If you compose your EMAIL when SLIP (PPP) is down, sendmail will write a fault to /var/adm/messages, and fall back to the smarthost, putting the email into a queue. To send the queue, fire up SLIP and run sendmail -q in the dip_in script (or wait for 15 minutes for the next batch run).

sendmail -q	# attempt to send the queue NOW

18.5

pulling mail off your server

If you are always connected, your ISP will probably forward your mail immediately. Otherwise it batches up the mail, and waits for you to dial in.

My ISP has a simple mechanism, where I finger @mailhost, and it then prints a simple message (4 mail items waiting for you), and starts sending them. In addition, the finger remains connected until they are sent. I put the relevent command in my dip_in script so that it always runs.

Actually I do it twice, to confirm that nothing is left. (My ISP has a bug where there is often 1 left in the queue).

/etc/HOSTNAME

Ensure that your machine has its PROPER email name in /etc/HOSTNAME.

Otherwise your sendmail may refuse mail not addressed to itself, or your ISP my refuse to send to a host with the wrong name in its SMTP banner. To see how your host announces itself (and what it believes its primary name to be) try:

telnet localhost smtp

Trying 127.0.0.1...
Connected to localhost.
Escape character is '^]'.
220-trix.dircon.co.uk Sendmail 8.6.12/8.6.9 ready at Sat, 27 Jan 1996
04:06:10 GMT
220 ESMTP spoken here
quit
221 trix.dircon.co.uk closing connection
Connection closed by foreign host.

faking your hostname

I can't get this to work! I want to rename my box to "raven", and the DOCS say I can, but ... I tried the following two parameters in sendmail.cf, but got nowhere. Your milage may vary. grep sendmail.cw /usr/src/sendmail.cf.obj/*.cf

In theory, this is how you configure a LAN of hosts OFF the internet with a gateway on BOTH. Every machine Masquerades as the 'proper' Internet gateway when sending mail (so replies work). They all use the gateway as the smart host. The smarthost uses aliases to send the messages back to the correct host (you must configure a comprehensive list of aliases).
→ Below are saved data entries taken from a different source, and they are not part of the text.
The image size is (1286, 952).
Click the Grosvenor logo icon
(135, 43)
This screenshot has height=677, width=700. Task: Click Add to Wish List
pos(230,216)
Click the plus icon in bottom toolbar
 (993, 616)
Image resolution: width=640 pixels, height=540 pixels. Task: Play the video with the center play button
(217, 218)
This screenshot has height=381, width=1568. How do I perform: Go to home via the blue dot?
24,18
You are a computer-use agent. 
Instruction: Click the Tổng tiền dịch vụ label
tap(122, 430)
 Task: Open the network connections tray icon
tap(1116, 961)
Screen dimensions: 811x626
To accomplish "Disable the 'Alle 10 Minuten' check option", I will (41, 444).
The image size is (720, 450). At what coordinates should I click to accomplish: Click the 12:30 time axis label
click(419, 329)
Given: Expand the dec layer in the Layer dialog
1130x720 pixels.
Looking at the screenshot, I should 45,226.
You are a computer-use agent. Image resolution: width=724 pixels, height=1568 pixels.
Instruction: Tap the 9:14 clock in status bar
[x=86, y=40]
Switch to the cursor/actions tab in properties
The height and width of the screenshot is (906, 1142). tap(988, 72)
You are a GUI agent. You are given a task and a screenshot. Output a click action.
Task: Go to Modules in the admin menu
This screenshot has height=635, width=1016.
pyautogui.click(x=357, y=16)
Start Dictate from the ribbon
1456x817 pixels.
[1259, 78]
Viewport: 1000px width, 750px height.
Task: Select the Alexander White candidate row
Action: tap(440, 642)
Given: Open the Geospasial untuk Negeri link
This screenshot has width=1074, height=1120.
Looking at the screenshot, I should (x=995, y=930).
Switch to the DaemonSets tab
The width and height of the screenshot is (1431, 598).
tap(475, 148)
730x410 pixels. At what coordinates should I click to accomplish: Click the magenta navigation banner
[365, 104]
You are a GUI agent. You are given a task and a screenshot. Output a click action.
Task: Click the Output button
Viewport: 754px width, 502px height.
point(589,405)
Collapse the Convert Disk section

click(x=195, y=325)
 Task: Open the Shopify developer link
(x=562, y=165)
Each host accepts mail as trix.dircon.co.uk AND as itsname.raven.org.

Cwlocalhost trix.dircon.co.uk raven.lan67.priv
DMtrix.dircon.co.uk

Faking your name

Login names should be terse and unique, email names may be aliased to the login name. Edit /etc/aliases (no indent) then run newaliases. Test immediately.

Graham_Swallow: gps
Graham.Swallow: gps
G.P.Swallow: gps
Graham: gps

18.6

<smarthost.domain:user@yourhost.domain>

Test mail route to and from smarthost.

This is the syntax that tells SMTP mail to route email firstly via your smarthost, then from there to yourhost. Its how you test that you can send mail to your smarthost, and it can send to you.

If you test to and from a friends machine, you may go through your smart_hosts anyway.

It is also how you route email to an 'private' email address (that is not known on the Internet, via a gateway that does recognise the address. If you put it into your Reply-to, it should work. However, users (and users on remote sites, who can't reach you to find out what's wrong) will get it muddled.

An alternative, is to send email to a majordomo, asking it for help. If the response comes back inseconds, you know that the other host is not overloaded, so your email is not being a pest.

18.7

smail not sendmail

I used to use smail and was very happy with it, but it may have been a tad slower, and now I get mail returned when the network is unreachable (ie AFTER a successful connection, then dip_out, then compose). This MAY be solved by using the dummy network, or by editing the configuration to timout after 3 days.

sendmail (in the same circumstance) reports the timeout to /var/adm/messages, but requeues the job to the smarthost.